WHAT THE TASK ASKS. Show every line below where "agent" can be found.

MATERIAL FOR THIS TASK.
◇ ◇ ◇ ◇ ◇ ◇ ◇
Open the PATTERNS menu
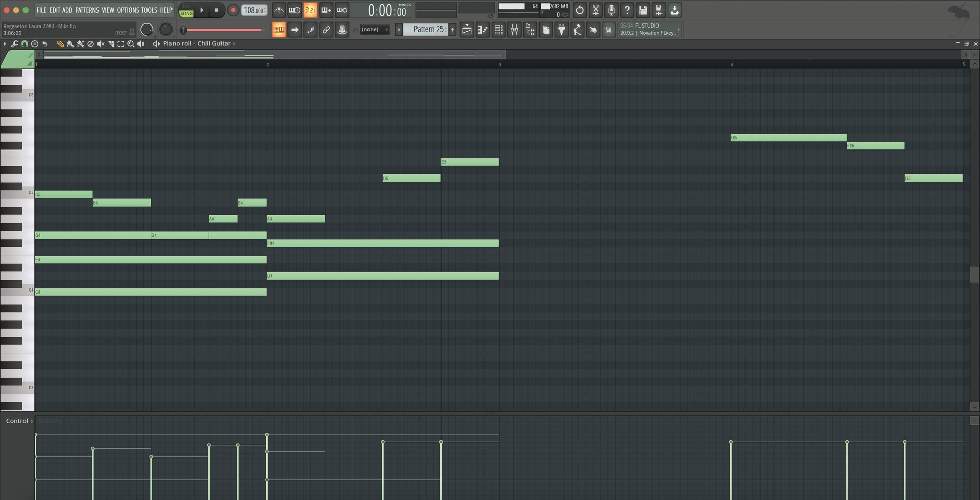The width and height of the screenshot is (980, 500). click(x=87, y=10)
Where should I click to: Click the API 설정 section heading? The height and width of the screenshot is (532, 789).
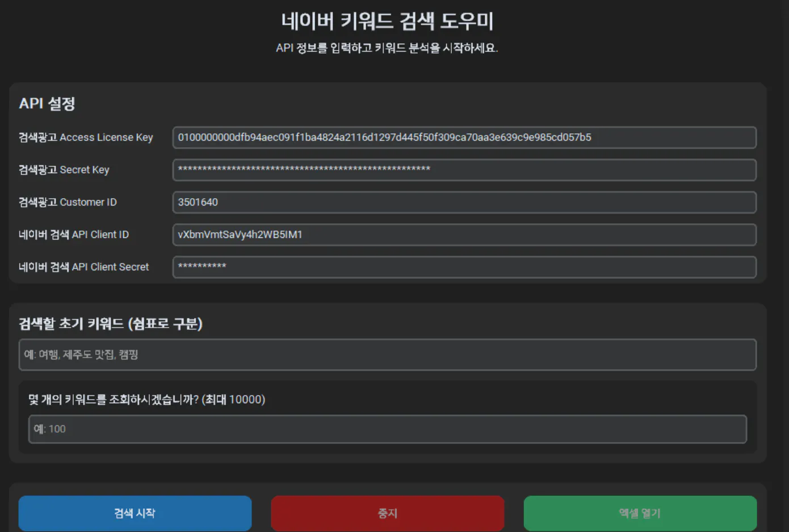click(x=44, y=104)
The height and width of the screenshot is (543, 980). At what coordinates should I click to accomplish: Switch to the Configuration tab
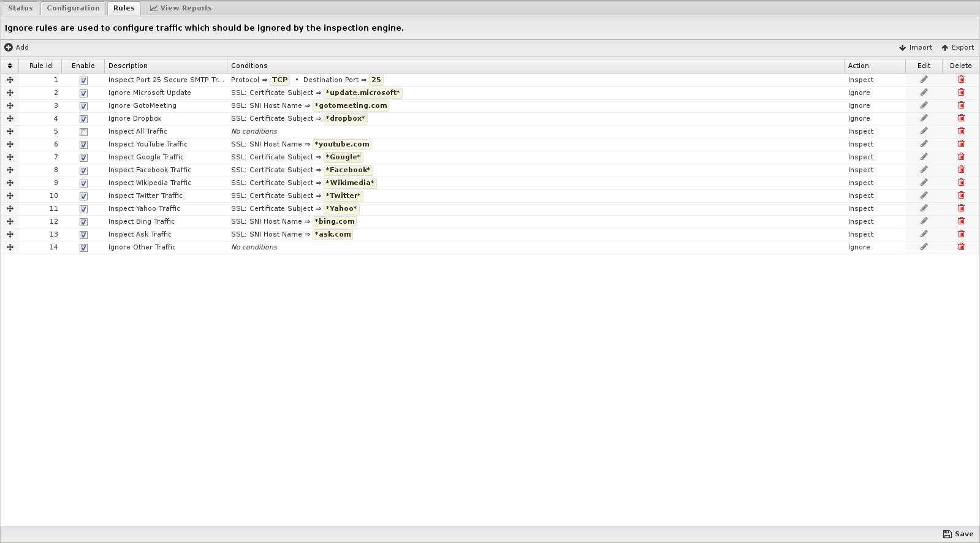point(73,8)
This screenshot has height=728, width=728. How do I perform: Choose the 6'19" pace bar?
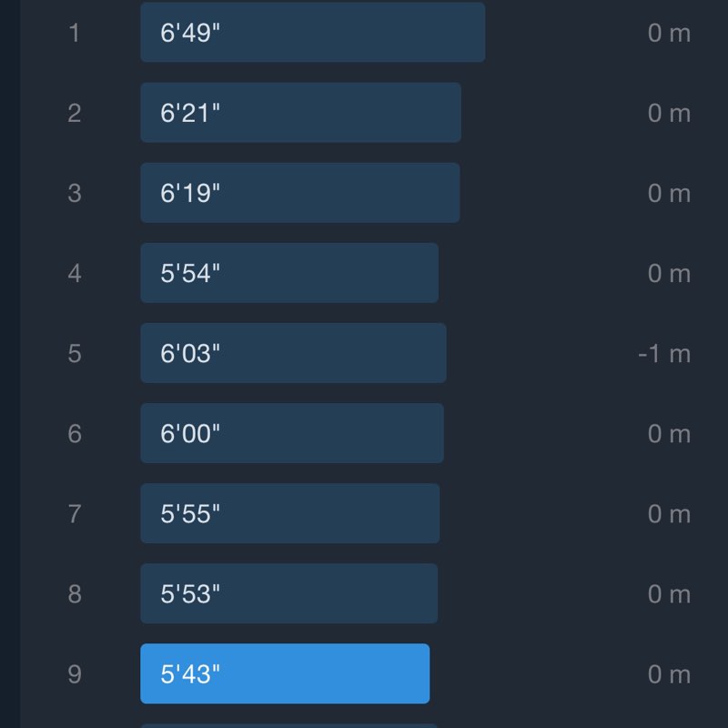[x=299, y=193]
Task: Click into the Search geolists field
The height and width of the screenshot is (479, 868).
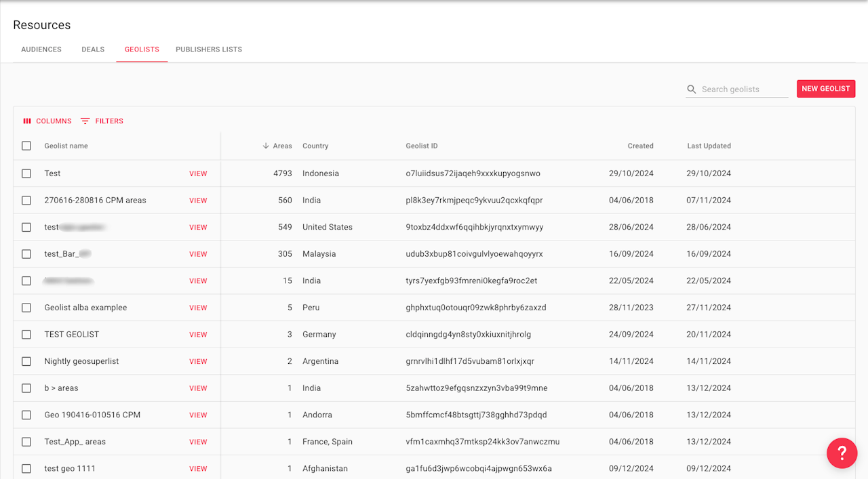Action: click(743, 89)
◇ ◇ ◇ ◇ ◇ ◇ ◇
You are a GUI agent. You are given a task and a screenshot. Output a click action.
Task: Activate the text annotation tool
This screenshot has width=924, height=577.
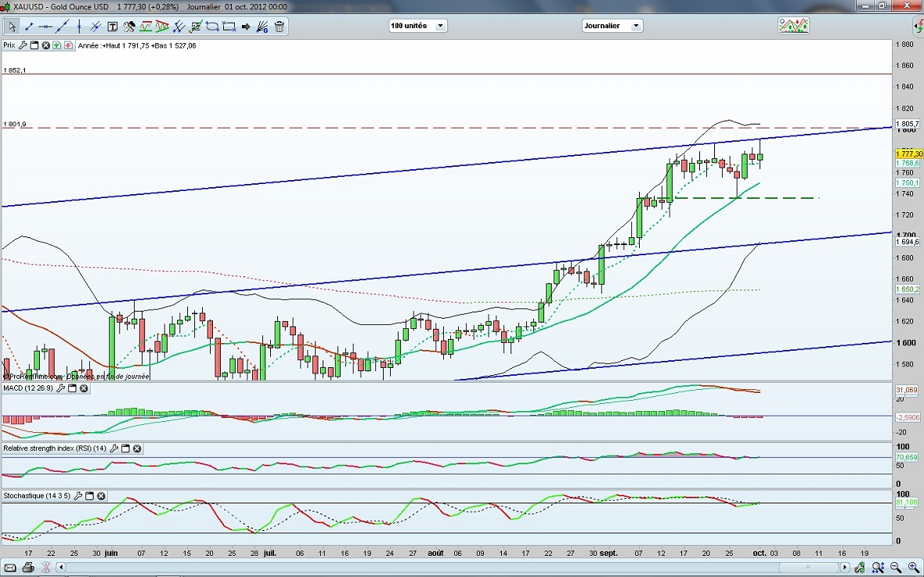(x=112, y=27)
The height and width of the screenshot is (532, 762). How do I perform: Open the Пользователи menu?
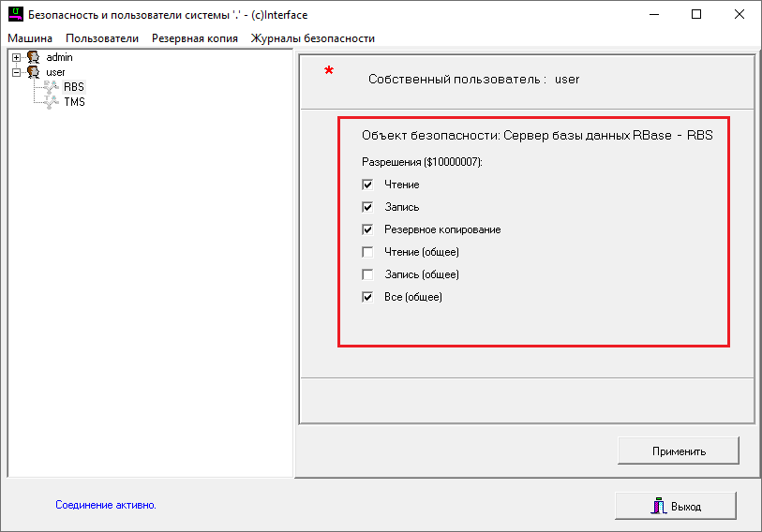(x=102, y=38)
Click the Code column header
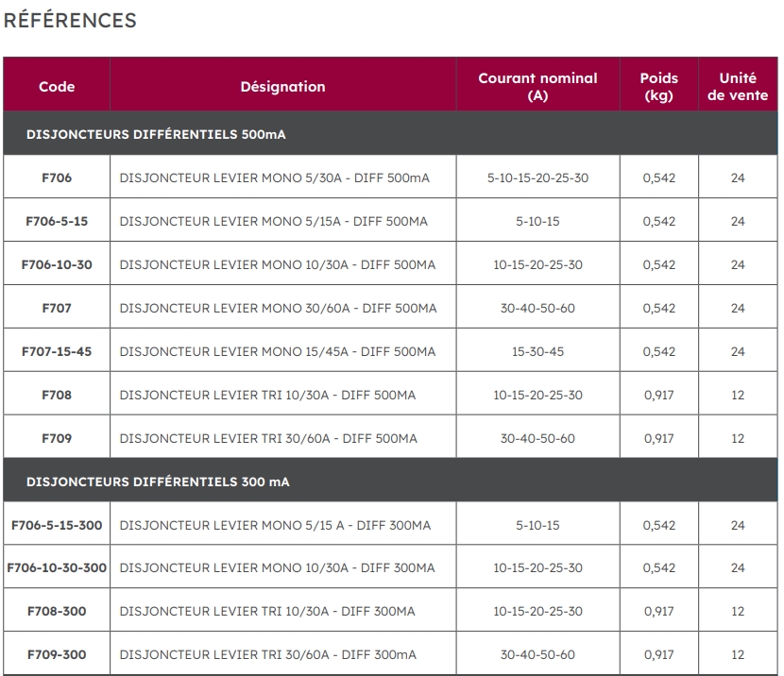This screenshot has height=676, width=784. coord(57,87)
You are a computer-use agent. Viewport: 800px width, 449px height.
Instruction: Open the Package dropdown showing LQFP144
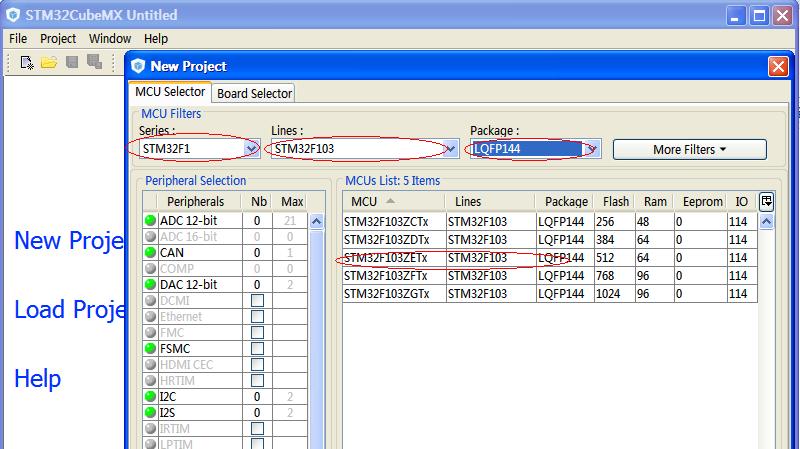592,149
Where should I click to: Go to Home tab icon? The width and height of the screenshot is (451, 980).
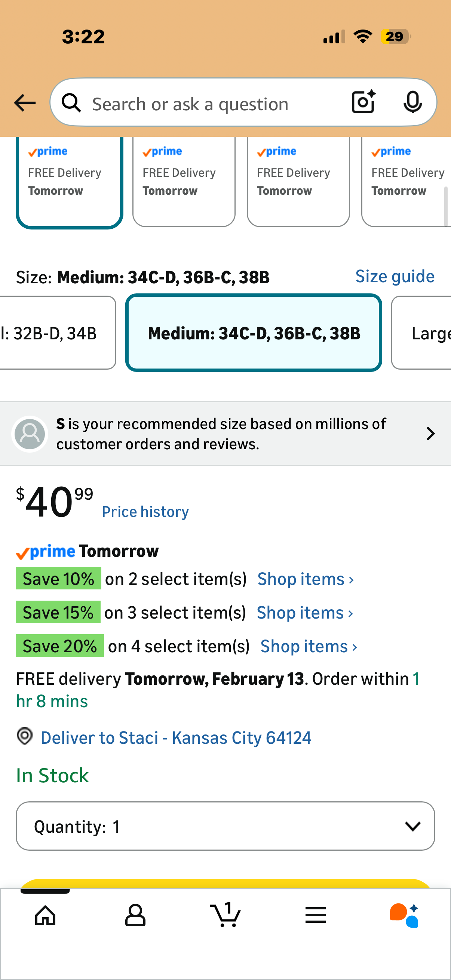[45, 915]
◇ ◇ ◇ ◇ ◇ ◇ ◇
EXERCISE ANSWER.
You are a GUI agent. You are given a task and a screenshot. Output a click action.
You are a computer-use agent. Viewport: 800px width, 449px height.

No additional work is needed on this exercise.